L’impatto del rifiuto sociale sul cervello depresso
Grazie ad un interessante studio condotto dall’Università del Michigan (Stati Uniti), è stato scoperto che, quando una persona non depressa patisce il rifiuto sociale, il suo cervello reagisce tramite un sofisticato meccanismo di difesa: rilascia un tipo di analgesico naturale in grado di limitare i danni e che ci permette di reagire in modo più o meno efficace.
Nella stessa situazione, un cervello depresso risponde, invece, in modo molto diverso. Quando un paziente affetto da depressione percepisce l’incomprensione dell’ambiente che lo circonda o riceve un commento inappropriato di quel parente che gli dice “tirati su, uno non può essere triste tutto il giorno”, il suo cervello, invece di ricevere dopamine e altri analgesici, si immunodeprime ancora di più.

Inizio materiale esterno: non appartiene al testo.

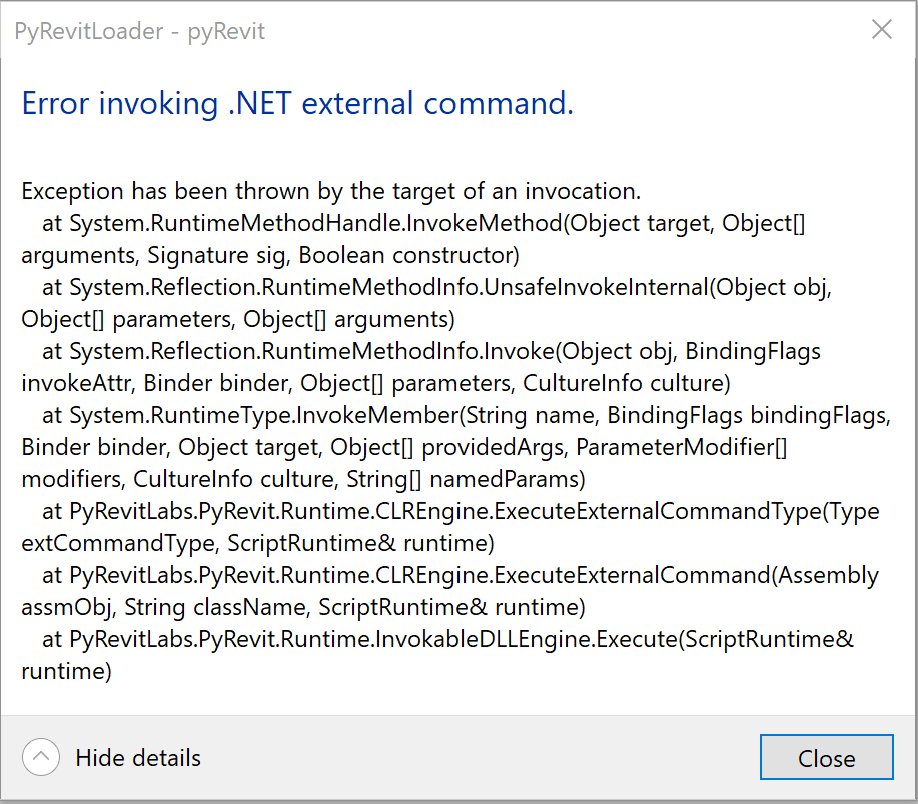
Task: Click the X to close the error window
Action: click(881, 29)
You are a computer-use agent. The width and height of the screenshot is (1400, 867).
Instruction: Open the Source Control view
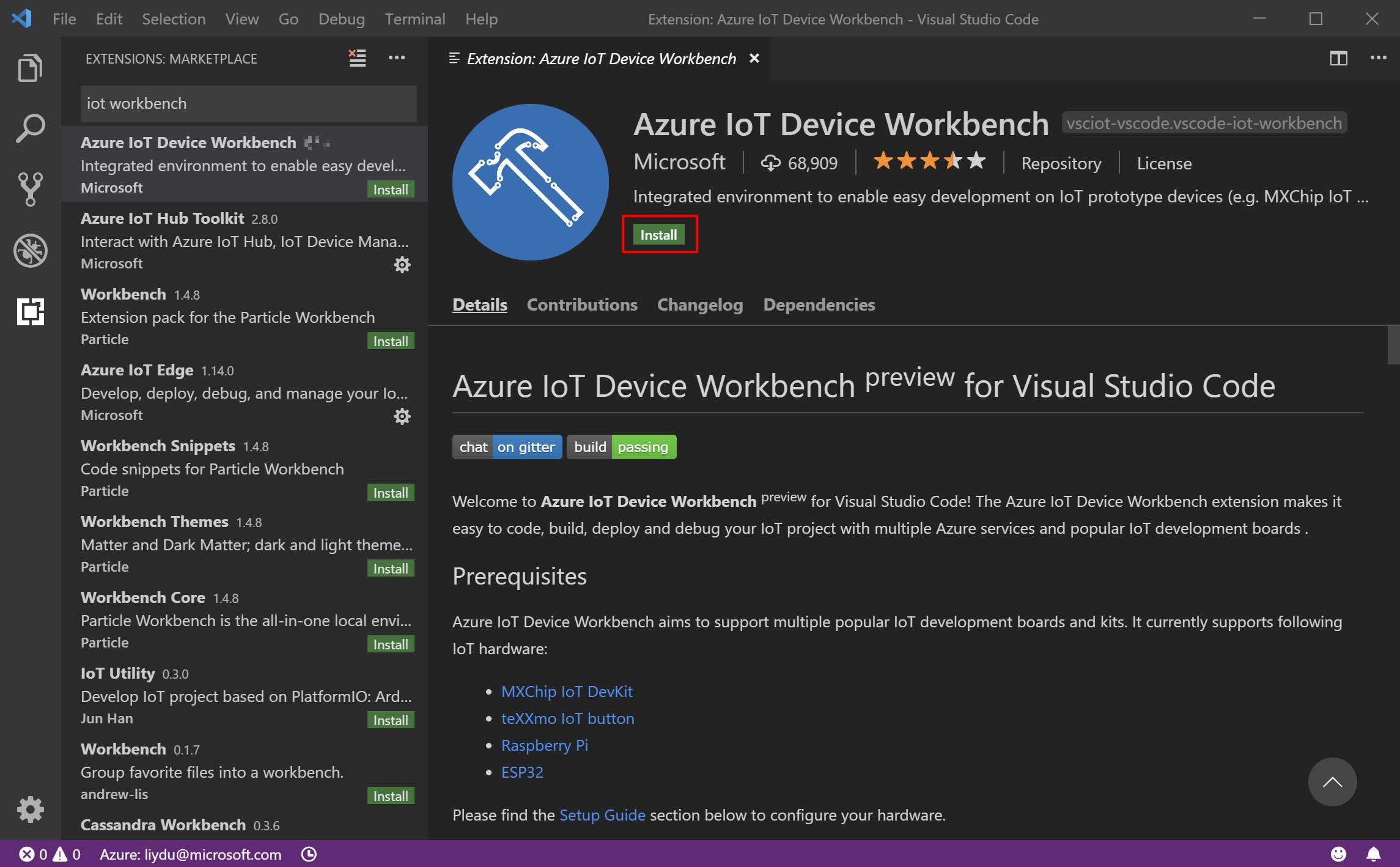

Anche se sappiamo bene che ognuno di noi reagisce in modo diverso al rifiuto sociale, nel caso delle persone depresse avviene una “regressione” di fronte a questo tipo di situazioni. Innanzitutto, c’è bisogno di offrire loro un numero maggiore di interazioni positive per favorire un miglioramento. Oltre a questo, vediamo adesso in che modo possiamo trattare, interagire ed aiutare una persona affetta da depressione.
- Bisogna capire che la causa di una depressione risiede nel modo in cui lavora il nostro cervello e che le cause hanno sempre a che vedere con il ritmo di vita, lo stress, le responsabilità, la paura, la solitudine, l’incertezza… Cercate di essere empatici nei loro confronti, la depressione potrebbe colpire chiunque.
- Sostenete la persona depressa. È possibile che non voglia prendere le sue medicine, che scelga di rinchiudersi in una stanza piuttosto che uscire a fare una passeggiata… Non permettetele di restare nella penombra e di diventare schiava della propria malattia.
- Non giudicatela e non fatela sentire responsabile se non vedete dei miglioramenti dopo qualche mese. La depressione ha bisogno di molto tempo per guarire, richiede la giusta ristrutturazione personale e ogni paziente è un mondo, ogni persona ha bisogno delle sue strategie. Aiutatela a trovare le sue, ciò che può restituirle la speranza. Siate il suo sostegno, la sua guida in questa battaglia dalla quale, tutti insieme, uscirete vittoriosi.